İngiltere’deki Manchester Üniversitesi’nden yapılan bir açıklamaya göre, bilim insanları burada, bazıları birkaç kilometre genişliğinde olan yüzlerce devasa kum tümseği keşfetti.
Bu tümsekler, “sinkit” adı verilen yapılar üzerinde yükseliyor. Bu durum “stratigrafik terslenme” (katmanların tersine dönmesi) adı verilen bir sürecin sonucu. Bu ölçekte daha önce hiç bu kadar büyük sayılarda gözlemlenmemişti. Manchester Üniversitesi’nden jeofizikçi Mads Huuse, “Bu keşif, daha önce bu ölçekte görmediğimiz bir jeolojik süreci ortaya koyuyor. Daha yoğun kumun daha hafif tortuların içine battığını, bu hafif tabakaların yukarı çıkarak kumun üzerine oturduğunu gördük. Yani beklediğimiz katman sırası tersine dönmüş ve deniz tabanının altında devasa tümsekler oluşmuş” dedi.

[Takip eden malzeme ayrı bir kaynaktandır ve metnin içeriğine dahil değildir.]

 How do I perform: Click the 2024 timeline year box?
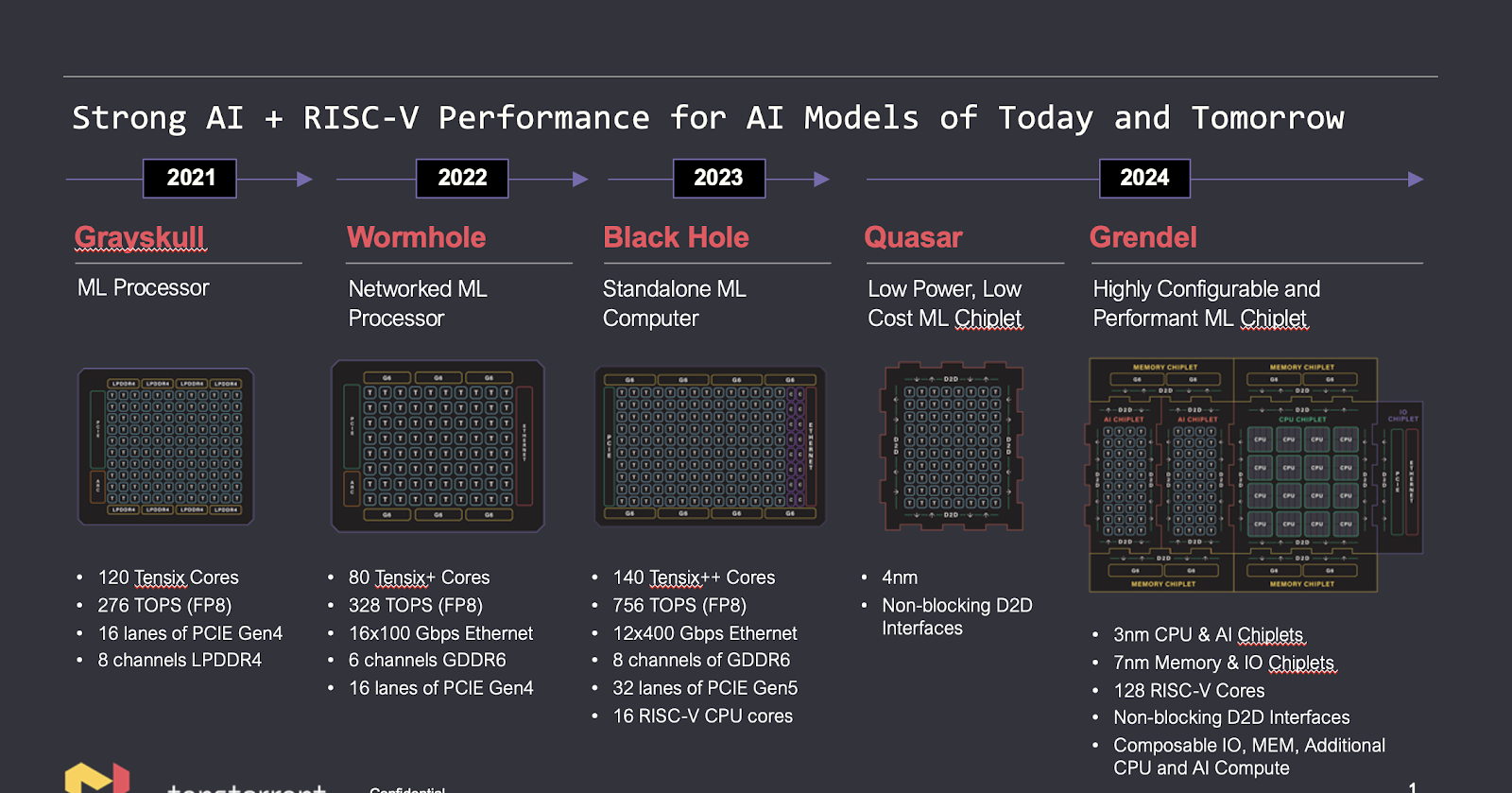pos(1144,179)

Normalde jeolojik katmanların, zamana uygun şekilde belirli bir sırayı takip etmesi gerekir. En eski katmanlar altta, en yeni katmanlar ise üstte olur. Ancak “stratigrafik terslenme” ya da “ters stratigrafi”, daha genç tabakaların aşağıya batıp, daha yaşlı tabakaların yukarıya çıkmasıyla meydana gelir. Bu durum heyelanlardan tektonik hareketlere kadar çeşitli yollarla oluşabilir.
Huuse ve meslektaşı, Norveç’teki petrol şirketi Aker BP’den jeofizikçi Jan Erik Rudjord, Kuzey Denizi’nin dibindeki sinkitleri detaylı sismik veriler kullanarak tespit etti. Ses dalgaları, farklı yoğunluk özelliklerine sahip malzemelerden geçerken farklı şekilde yayılır ve yansır. Bilim insanları bu verileri analiz ederek dalgaların geçtiği kaya türlerini haritalandırabilir.

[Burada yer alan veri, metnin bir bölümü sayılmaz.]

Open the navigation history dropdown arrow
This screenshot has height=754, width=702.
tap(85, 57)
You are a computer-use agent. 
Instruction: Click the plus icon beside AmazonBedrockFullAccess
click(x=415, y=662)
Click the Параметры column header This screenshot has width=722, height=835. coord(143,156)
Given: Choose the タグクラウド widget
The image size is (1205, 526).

Elde edilen verilere göre Kuzey Denizi tabanının büyük bölümleri adeta ters dönmüş görünüyordu: Daha genç kum katmanları, daha yaşlı tabakaların altında kalmıştı. Daha yoğun ve ağır olan bu genç katmanlar, zamanla daha hafif ve gözenekli eski tortuların içine batmış, onları yukarıya doğru itmişti. Böylece gözenekli “sal” benzeri yapılar ortaya çıkmıştı; araştırmacılar bunlara “floatit” adını verdi.
Bu sürecin, yaklaşık 5,3 milyon yıl önce Miyosen ile Pliyosen dönemi sınırında gerçekleştiği düşünülüyor. Daha yaşlı malzeme, mikroskobik deniz fosillerinden oluşan hafif, sert ve gözenekli bir tabakaydı; onun üzerinde ise daha ağır bir tabaka yer alıyordu. Depremler gibi sarsıntılar, üst tabakanın kum haline gelerek aşağıya batmasına ve floatitlerle yer değiştirmesine yol açmış olabilir. Sonraki milyonlarca yılda deniz tabanı çökeltileri bu yapıyı kaplamış ve bugün görülen dalgalı deniz tabanını oluşturmuştur.
Araştırma ekibi, yorumlarını geliştirmek ve doğrulamak için çalışmalarını sürdürüyor. Bu model, okyanus tabanının zayıf ve sağlam bölgelerinin anlaşılmasına ve bu özellikleri dramatik şekilde değiştiren süreçlerin daha iyi kavranmasına yardımcı olabilir.
Huuse, “Bu araştırma, sıvıların ve tortuların Dünya kabuğunda beklenmedik şekillerde hareket edebildiğini gösteriyor. Sinkitlerin nasıl oluştuğunu anlamak, yer altı rezervuarlarını, sızdırmazlığı ve sıvı göçünü değerlendirme biçimimizi ciddi şekilde değiştirebilir. Bunların hepsi karbon yakalama ve depolama için hayati önemde” dedi. “Pek çok bilimsel keşifte olduğu gibi şüpheyle yaklaşanlar da var, destekleyenler de. Zaman ve daha fazla araştırma, bu modelin ne kadar geniş ölçekte uygulanabilir olduğunu gösterecek.”
Araştırma, Communications Earth & Environment dergisinde yayımlandı.